Collected data
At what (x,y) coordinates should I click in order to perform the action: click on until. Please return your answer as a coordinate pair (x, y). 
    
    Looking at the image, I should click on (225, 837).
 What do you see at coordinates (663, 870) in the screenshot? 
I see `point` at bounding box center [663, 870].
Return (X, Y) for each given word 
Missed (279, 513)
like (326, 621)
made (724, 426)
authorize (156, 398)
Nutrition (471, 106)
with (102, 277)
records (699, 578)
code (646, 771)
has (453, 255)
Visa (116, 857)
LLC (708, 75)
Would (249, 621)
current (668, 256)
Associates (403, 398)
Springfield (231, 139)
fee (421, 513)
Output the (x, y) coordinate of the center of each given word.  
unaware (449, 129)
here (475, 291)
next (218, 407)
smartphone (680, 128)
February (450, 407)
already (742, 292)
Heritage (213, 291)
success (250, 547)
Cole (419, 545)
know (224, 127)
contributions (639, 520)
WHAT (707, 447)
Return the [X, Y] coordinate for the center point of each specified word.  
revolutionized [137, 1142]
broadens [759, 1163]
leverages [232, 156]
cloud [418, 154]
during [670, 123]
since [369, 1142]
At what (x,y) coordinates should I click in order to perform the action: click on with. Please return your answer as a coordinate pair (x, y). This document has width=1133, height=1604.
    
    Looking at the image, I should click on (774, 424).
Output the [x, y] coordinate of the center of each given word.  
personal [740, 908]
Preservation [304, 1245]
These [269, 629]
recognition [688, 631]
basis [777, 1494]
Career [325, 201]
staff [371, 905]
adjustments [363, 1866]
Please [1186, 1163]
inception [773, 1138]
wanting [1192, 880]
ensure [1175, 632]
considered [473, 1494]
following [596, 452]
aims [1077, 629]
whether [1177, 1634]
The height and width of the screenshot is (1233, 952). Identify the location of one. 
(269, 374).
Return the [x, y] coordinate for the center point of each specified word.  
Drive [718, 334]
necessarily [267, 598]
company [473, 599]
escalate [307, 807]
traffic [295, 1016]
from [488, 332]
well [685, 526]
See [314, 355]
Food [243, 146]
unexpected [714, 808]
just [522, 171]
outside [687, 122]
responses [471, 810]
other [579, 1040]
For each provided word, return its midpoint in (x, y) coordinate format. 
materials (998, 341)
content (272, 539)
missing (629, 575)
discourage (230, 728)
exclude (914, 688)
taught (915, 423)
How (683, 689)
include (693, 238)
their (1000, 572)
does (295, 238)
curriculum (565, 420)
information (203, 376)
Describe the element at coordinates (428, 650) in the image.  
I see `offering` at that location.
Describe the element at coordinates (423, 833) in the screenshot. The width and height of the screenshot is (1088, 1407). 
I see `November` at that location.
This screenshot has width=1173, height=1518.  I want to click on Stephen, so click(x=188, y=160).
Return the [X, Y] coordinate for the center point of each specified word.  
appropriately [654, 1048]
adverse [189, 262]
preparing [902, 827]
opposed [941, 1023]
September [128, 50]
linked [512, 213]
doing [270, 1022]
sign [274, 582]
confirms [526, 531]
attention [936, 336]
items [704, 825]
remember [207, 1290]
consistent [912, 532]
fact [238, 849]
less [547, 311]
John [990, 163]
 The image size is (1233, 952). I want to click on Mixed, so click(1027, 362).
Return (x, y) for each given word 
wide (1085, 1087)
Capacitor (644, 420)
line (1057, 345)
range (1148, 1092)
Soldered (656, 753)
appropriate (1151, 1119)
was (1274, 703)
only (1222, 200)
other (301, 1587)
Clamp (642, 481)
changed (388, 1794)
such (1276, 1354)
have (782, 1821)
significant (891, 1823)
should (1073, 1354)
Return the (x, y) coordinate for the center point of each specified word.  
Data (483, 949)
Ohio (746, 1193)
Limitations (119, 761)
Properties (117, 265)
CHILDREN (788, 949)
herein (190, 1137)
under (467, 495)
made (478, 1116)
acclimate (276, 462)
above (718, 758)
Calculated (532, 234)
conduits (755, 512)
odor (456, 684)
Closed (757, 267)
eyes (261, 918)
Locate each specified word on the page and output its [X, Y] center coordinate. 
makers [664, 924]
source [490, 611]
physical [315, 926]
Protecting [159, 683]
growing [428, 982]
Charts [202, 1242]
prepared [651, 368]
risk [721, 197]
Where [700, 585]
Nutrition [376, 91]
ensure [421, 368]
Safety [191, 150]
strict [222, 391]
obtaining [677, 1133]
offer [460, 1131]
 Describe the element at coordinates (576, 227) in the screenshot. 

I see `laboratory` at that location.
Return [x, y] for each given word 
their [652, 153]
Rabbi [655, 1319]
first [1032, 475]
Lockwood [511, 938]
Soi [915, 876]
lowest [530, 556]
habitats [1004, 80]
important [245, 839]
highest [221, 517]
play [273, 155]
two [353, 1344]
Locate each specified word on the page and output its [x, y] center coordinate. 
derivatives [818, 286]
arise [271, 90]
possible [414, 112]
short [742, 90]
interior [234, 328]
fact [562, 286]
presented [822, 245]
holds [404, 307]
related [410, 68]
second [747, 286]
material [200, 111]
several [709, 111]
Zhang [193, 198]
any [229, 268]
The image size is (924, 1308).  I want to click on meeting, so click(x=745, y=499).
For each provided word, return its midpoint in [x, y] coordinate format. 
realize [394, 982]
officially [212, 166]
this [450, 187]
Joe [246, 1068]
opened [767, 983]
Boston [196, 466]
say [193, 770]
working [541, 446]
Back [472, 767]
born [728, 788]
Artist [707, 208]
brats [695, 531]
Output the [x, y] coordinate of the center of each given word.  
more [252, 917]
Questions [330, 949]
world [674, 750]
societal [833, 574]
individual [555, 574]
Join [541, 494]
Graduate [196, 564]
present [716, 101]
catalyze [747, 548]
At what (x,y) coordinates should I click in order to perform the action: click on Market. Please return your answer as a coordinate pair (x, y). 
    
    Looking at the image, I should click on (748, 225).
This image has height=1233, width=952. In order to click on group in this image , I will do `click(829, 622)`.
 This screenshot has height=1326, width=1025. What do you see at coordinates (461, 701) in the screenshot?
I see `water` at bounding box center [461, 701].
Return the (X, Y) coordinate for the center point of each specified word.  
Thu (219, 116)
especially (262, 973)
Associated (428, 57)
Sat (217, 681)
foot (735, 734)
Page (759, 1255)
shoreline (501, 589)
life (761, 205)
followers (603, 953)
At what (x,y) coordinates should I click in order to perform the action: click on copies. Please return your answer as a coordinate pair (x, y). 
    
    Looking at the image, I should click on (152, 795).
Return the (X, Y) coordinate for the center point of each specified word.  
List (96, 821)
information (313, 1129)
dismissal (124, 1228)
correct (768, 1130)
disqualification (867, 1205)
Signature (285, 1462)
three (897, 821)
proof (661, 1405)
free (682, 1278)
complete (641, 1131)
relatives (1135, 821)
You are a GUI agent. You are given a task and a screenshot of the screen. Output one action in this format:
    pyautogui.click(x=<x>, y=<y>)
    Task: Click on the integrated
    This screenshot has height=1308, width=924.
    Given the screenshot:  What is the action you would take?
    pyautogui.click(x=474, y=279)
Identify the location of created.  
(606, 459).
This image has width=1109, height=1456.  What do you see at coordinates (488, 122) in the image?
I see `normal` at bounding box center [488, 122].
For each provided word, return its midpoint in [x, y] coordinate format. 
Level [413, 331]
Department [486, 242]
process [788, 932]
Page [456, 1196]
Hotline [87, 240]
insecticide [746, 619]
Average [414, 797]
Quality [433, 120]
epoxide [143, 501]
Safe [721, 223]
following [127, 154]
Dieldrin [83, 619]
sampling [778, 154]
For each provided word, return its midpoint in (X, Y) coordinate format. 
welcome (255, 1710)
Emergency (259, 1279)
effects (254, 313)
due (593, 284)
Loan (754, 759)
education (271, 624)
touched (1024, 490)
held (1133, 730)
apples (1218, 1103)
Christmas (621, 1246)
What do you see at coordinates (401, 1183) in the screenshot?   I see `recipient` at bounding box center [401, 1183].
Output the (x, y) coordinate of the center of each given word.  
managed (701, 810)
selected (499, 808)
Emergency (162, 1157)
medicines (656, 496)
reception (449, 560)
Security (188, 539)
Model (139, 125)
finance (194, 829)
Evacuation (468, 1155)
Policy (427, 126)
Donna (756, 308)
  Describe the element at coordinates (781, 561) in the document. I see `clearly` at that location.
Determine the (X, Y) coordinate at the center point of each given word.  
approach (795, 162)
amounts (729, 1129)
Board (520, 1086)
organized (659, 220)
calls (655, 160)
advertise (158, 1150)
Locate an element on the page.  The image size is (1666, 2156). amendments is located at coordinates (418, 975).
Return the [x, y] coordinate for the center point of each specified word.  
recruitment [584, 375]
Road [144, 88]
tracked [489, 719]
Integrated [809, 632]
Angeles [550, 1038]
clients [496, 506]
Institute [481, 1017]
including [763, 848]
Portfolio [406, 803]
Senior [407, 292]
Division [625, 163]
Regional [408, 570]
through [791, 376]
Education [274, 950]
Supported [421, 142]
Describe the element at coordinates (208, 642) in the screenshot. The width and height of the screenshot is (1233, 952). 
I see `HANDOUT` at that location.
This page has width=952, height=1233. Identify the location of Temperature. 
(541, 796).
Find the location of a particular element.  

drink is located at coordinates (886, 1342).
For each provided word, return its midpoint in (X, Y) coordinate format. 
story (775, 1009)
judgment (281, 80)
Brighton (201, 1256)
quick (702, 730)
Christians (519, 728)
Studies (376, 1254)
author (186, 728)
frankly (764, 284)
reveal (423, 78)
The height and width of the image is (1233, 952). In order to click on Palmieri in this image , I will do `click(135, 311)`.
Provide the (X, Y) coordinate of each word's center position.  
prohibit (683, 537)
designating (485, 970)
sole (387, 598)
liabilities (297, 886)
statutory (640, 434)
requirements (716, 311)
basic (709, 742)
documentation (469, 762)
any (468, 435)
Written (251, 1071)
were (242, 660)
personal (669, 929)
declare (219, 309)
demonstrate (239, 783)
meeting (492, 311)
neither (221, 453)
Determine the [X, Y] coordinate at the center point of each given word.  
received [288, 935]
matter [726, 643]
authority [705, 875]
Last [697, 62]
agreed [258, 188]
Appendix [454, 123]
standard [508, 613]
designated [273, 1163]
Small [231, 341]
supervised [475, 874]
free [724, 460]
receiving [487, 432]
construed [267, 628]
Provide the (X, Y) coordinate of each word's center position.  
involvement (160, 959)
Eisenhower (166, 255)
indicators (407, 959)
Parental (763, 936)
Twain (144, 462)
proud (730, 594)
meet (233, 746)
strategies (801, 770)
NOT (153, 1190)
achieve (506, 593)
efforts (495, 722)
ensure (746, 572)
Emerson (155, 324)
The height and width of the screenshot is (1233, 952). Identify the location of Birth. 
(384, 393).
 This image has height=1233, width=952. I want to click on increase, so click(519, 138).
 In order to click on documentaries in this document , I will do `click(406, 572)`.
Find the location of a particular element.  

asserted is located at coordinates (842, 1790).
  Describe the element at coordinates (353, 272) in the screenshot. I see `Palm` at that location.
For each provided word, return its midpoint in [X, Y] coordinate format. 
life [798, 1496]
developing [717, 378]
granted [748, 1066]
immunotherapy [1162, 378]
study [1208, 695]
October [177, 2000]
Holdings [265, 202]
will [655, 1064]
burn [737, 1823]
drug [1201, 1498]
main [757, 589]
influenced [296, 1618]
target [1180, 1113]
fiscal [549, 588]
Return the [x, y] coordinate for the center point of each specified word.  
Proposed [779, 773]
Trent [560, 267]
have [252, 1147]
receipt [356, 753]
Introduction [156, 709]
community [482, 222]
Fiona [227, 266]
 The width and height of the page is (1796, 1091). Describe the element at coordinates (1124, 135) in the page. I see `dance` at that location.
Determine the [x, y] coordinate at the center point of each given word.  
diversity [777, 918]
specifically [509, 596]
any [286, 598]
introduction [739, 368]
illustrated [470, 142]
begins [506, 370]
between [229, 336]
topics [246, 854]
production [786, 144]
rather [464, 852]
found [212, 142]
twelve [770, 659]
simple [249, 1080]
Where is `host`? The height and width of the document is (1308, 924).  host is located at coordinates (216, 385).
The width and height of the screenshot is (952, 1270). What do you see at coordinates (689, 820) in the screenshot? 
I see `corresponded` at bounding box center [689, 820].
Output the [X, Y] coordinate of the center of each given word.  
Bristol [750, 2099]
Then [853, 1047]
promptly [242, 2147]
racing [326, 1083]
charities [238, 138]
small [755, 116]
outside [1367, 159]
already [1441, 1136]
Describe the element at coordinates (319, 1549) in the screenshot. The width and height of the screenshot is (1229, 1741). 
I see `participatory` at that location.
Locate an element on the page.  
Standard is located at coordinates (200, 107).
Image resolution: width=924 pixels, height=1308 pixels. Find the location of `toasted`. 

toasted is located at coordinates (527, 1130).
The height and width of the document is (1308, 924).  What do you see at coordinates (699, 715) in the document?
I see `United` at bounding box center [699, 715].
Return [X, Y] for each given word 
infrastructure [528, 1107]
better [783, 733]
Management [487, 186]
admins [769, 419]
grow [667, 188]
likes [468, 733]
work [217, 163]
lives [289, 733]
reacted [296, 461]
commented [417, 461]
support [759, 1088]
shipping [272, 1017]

§ What the task asks: Lay out the lines from the one containing "made (478, 1116)" through the one containing "strict [222, 391]" as a Markdown table with the columns Row and Line, skipping any blank lines.

§ Answer below:
| Row | Line |
|---|---|
| 1 | made (478, 1116) |
| 2 | acclimate (276, 462) |
| 3 | above (718, 758) |
| 4 | Calculated (532, 234) |
| 5 | conduits (755, 512) |
| 6 | odor (456, 684) |
| 7 | Closed (757, 267) |
| 8 | eyes (261, 918) |
| 9 | Locate each specified word on the page and output its [X, Y] center coordinate.  |
| 10 | makers [664, 924] |
| 11 | source [490, 611] |
| 12 | physical [315, 926] |
| 13 | Protecting [159, 683] |
| 14 | growing [428, 982] |
| 15 | Charts [202, 1242] |
| 16 | prepared [651, 368] |
| 17 | risk [721, 197] |
| 18 | Where [700, 585] |
| 19 | Nutrition [376, 91] |
| 20 | ensure [421, 368] |
| 21 | Safety [191, 150] |
| 22 | strict [222, 391] |